▶ **Texte à lire**:
..............................
Depuis la formation de cette nouvelle majorité, la droite coloniale n’a cessé de se radicaliser : les grandes familles sortent leur capital, les multinationales du nickel désinvestissent en Kanaky au profit de l’Indonésie. Pour faire face à la crise covid, l’État subventionne toutes les collectivités territoriales mais impose au gouvernement de Nouvelle-Calédonie un prêt à un taux supérieur à celui du marché.

La population subit les conséquences de la crise : chômage, vie chère, services publics défaillants…

 

L’empereur Macron

En juillet 2023, Macron s’invite en Kanaky escorté par deux Rafale. Les deux avions, après avoir fait leur cirque au-dessus du pays, s’envolent en Australie pour participer à des manœuvres militaires au côté des forces de l’Otan dans le Pacifique. L’ennemi : la Chine. En Kanaky, Macron invite les Calédoniens à se joindre en allié de la France à la construction d’un axe indo-pacifique (de Mayotte à Papeete, incluant l’Inde, la Nouvelle-Zélande, l’Australie) visant à s’opposer à l’influence chinoise dans la région. Dans cette construction, le FLNKS n’apparaît pas comme un allié fiable. Dans le Pacifique, à l’ONU, il est une épine dans le pied de la diplomatie française. S’il n’y a pas de sous pour la crise du Covid en Kanaky, il y en a pour essayer de détourner les pays de la région de leur soutien au FLNKS : création d’une académie militaire, accords de coopération…

Assiégée par la droite coloniale, face à un gouvernement français déterminé dans ses visées impériales, l’alliance océanienne résiste, et depuis le gouvernement du pays essaye de prendre des mesures pour faire face à la crise. Les timides réformes fiscales qui touchent les intérêts des plus riches et du patronat, sont l’objet d’une résistance acharnée de la droite coloniale et du patronat.
..............................
[Entrées de données enregistrées]
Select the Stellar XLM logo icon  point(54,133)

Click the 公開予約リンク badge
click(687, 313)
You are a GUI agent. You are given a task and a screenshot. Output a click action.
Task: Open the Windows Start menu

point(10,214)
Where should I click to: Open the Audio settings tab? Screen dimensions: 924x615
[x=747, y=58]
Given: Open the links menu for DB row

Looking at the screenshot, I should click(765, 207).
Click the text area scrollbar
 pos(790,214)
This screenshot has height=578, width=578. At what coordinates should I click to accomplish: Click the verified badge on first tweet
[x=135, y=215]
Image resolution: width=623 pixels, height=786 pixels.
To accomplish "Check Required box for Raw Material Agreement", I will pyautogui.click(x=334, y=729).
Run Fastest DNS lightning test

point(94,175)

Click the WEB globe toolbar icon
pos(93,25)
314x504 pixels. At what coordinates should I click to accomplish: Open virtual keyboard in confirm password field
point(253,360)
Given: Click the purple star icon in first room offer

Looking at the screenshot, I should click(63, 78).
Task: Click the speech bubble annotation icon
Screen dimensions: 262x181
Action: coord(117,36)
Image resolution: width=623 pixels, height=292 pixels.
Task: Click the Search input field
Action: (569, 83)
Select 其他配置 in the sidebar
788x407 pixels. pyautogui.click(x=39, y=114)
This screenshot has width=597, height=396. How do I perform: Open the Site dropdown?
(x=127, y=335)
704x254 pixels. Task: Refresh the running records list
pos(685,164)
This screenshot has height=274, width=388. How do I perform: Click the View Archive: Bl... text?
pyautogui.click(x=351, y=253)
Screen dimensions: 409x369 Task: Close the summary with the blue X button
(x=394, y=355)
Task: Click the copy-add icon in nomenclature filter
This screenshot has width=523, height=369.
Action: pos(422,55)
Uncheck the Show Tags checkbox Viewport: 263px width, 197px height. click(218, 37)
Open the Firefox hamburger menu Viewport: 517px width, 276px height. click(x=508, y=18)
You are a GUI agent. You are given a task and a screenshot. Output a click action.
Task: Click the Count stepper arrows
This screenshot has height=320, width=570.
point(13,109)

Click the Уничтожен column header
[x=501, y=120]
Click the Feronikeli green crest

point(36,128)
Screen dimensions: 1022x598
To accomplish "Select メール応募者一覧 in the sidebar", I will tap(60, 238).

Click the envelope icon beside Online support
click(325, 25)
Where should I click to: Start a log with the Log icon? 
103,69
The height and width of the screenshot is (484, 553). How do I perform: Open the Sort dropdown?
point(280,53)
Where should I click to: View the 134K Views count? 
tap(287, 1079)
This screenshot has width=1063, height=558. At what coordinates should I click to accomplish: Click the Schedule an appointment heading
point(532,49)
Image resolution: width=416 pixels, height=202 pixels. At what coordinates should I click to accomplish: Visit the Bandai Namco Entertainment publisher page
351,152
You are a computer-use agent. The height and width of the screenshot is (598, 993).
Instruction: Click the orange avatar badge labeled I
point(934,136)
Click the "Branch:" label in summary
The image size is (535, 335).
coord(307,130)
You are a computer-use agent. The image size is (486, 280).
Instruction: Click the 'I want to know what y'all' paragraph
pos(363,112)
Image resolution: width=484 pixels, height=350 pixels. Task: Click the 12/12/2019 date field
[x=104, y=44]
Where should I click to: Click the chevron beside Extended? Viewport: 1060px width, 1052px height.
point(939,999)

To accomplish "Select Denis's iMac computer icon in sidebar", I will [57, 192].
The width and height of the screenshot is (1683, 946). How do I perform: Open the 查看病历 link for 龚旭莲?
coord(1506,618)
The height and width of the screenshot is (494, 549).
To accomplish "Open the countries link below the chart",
..............................
▶ **Énoncé**: Recopiez mot pour mot, dans le texte sur la Kanaky, tout ce qui va de « Assiégée par la » jusqu'à « et du patronat. ».

▶ **Réponse proposée**:
Assiégée par la droite coloniale, face à un gouvernement français déterminé dans ses visées impériales, l’alliance océanienne résiste, et depuis le gouvernement du pays essaye de prendre des mesures pour faire face à la crise. Les timides réformes fiscales qui touchent les intérêts des plus riches et du patronat, sont l’objet d’une résistance acharnée de la droite coloniale et du patronat.